EXTRACTED TEXT:
========================================================================
The Descent Lemma states $f(y) \leq f(x) + \nabla f(x)^\top (y - x) + \frac{L}{2} \| y - x \|^2$ for $L$ -Lipschitz gradients. For full gradient descent with step $\alpha_t$ , this implies $f(\theta_{t+1}) \leq f(\theta_t) - (\alpha_t - \frac{L}{2}\alpha_t^2) \|\nabla f(\theta_t)\|^2$ , suggesting an optimal step of $1/L$. For SGD, the expected value of the next loss step is $\mathbb{E}[f(\theta_{t+1})] \leq f(\theta_t) - \alpha_t \|\nabla f(\theta_t)\|^2 + \alpha_t^2 \frac{L}{2} \mathbb{E}\|g_{i_t}\|^2$ . The variance of the stochastic gradient introduces a positive term. To ensure expected progress or convergence near a minimum, the learning rate $\alpha_t$ typically needs to decrease over time.

Adaptive Learning Rate Methods: Instead of a fixed scalar learning rate, adaptive methods adjust the learning rate for each parameter dynamically based on past gradients.

Adagrad (Tanaka et al., 2011) scales the learning rate for each parameter inversely to the square root of the sum of its past squared gradients. This helps parameters with small gradients take larger steps and vice versa. Limitation: Learning rates monotonically decay, potentially stopping training prematurely.
========================================================================
Entries on finding words and elements
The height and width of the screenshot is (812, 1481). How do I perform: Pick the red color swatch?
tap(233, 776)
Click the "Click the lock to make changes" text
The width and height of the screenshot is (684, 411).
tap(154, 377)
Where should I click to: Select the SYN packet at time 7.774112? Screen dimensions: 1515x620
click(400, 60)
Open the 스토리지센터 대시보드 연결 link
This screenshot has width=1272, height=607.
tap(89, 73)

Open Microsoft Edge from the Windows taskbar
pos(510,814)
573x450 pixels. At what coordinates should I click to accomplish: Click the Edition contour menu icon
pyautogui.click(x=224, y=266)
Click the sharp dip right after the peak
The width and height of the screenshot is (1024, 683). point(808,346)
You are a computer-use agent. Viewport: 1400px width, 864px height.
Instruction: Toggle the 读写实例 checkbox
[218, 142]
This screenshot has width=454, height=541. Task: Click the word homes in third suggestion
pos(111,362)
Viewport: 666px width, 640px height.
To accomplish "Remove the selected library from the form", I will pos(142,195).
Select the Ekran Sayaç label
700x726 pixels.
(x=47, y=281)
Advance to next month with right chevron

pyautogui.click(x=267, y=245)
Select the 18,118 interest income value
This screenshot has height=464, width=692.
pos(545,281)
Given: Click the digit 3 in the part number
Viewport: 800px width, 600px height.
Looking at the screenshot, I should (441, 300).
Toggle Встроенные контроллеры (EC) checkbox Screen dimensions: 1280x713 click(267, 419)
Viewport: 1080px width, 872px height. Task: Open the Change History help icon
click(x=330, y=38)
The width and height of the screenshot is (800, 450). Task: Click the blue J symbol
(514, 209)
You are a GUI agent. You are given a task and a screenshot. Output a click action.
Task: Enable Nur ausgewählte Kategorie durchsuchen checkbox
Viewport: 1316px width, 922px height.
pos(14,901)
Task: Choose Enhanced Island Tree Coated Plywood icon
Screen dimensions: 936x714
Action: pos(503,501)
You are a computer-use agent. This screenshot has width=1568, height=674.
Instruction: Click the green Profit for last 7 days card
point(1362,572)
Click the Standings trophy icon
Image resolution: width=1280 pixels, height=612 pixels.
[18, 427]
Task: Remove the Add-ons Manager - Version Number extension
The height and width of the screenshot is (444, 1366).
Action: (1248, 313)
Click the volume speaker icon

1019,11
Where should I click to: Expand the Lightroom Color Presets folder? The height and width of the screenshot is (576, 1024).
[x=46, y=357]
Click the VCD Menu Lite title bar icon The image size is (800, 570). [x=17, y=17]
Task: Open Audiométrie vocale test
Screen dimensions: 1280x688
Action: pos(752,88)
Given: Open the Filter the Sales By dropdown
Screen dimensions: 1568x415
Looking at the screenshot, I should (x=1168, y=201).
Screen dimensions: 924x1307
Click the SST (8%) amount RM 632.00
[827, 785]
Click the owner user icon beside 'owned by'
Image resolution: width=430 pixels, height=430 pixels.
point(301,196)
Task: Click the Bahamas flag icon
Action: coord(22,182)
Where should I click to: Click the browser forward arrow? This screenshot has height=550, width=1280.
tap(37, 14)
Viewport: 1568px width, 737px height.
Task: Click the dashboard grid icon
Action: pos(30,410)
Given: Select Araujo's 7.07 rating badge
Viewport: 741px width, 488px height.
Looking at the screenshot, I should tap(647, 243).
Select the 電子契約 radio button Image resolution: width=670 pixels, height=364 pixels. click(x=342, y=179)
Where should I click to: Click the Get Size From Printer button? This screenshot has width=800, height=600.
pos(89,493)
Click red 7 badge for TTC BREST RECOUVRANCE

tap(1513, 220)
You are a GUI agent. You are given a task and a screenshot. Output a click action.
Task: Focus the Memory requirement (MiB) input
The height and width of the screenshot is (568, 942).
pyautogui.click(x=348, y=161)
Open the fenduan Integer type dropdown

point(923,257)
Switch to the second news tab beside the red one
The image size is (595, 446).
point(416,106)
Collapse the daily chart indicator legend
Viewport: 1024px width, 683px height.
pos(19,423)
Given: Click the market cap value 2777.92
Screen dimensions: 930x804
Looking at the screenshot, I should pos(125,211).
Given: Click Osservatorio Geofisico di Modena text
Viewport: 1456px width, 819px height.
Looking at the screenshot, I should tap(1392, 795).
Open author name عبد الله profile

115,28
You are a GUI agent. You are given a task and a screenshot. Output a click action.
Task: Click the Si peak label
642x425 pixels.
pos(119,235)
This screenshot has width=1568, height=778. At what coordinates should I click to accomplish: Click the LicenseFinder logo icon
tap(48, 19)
========================================================================
WHAT THE TASK ASKS: Reproduce the entire passage above on gradient descent step sizes and adaptive learning rates, word for word.

ANSWER TO THIS EXERCISE:
The Descent Lemma states $f(y) \leq f(x) + \nabla f(x)^\top (y - x) + \frac{L}{2} \| y - x \|^2$ for $L$ -Lipschitz gradients. For full gradient descent with step $\alpha_t$ , this implies $f(\theta_{t+1}) \leq f(\theta_t) - (\alpha_t - \frac{L}{2}\alpha_t^2) \|\nabla f(\theta_t)\|^2$ , suggesting an optimal step of $1/L$. For SGD, the expected value of the next loss step is $\mathbb{E}[f(\theta_{t+1})] \leq f(\theta_t) - \alpha_t \|\nabla f(\theta_t)\|^2 + \alpha_t^2 \frac{L}{2} \mathbb{E}\|g_{i_t}\|^2$ . The variance of the stochastic gradient introduces a positive term. To ensure expected progress or convergence near a minimum, the learning rate $\alpha_t$ typically needs to decrease over time.

Adaptive Learning Rate Methods: Instead of a fixed scalar learning rate, adaptive methods adjust the learning rate for each parameter dynamically based on past gradients.

Adagrad (Tanaka et al., 2011) scales the learning rate for each parameter inversely to the square root of the sum of its past squared gradients. This helps parameters with small gradients take larger steps and vice versa. Limitation: Learning rates monotonically decay, potentially stopping training prematurely.